──────── DATASET EXTRACT

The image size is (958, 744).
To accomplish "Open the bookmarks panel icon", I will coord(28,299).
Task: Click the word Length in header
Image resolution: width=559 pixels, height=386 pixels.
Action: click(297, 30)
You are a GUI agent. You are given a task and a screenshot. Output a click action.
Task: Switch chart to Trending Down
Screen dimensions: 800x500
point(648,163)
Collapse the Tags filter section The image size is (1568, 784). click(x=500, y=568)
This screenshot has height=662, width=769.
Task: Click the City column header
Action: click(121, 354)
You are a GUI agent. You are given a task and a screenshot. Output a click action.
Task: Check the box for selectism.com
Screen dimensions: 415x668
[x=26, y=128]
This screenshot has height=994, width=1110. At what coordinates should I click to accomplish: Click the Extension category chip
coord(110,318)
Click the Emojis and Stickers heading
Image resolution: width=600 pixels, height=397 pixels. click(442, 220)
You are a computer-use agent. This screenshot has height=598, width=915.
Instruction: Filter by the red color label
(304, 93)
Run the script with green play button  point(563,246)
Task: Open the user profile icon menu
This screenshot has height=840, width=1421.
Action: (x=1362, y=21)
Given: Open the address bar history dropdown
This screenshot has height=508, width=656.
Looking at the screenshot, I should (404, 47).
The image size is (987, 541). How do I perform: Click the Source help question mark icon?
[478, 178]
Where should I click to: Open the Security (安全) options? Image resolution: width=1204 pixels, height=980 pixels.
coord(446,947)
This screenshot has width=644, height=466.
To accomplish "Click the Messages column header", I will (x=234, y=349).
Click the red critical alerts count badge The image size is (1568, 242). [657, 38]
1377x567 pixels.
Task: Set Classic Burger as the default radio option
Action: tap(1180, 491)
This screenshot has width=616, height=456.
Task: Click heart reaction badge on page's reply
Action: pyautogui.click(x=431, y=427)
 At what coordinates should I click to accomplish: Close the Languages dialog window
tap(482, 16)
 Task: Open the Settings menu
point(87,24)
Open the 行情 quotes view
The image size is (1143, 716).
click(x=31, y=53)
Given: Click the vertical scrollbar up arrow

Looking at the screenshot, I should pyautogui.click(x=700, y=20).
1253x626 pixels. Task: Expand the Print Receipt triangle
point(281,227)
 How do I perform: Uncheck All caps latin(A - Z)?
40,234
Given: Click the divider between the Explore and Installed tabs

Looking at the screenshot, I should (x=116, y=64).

────────────────

* [WORK ORDER]:
From the listing above, return the lines starting at the one with "Instruction: Filter by the red color label" and ending at the one with "Given: Open the address bar history dropdown", both kept, exactly as they appear and nothing more.

* [WORKED SOLUTION]:
Instruction: Filter by the red color label
(304, 93)
Run the script with green play button  point(563,246)
Task: Open the user profile icon menu
This screenshot has height=840, width=1421.
Action: (x=1362, y=21)
Given: Open the address bar history dropdown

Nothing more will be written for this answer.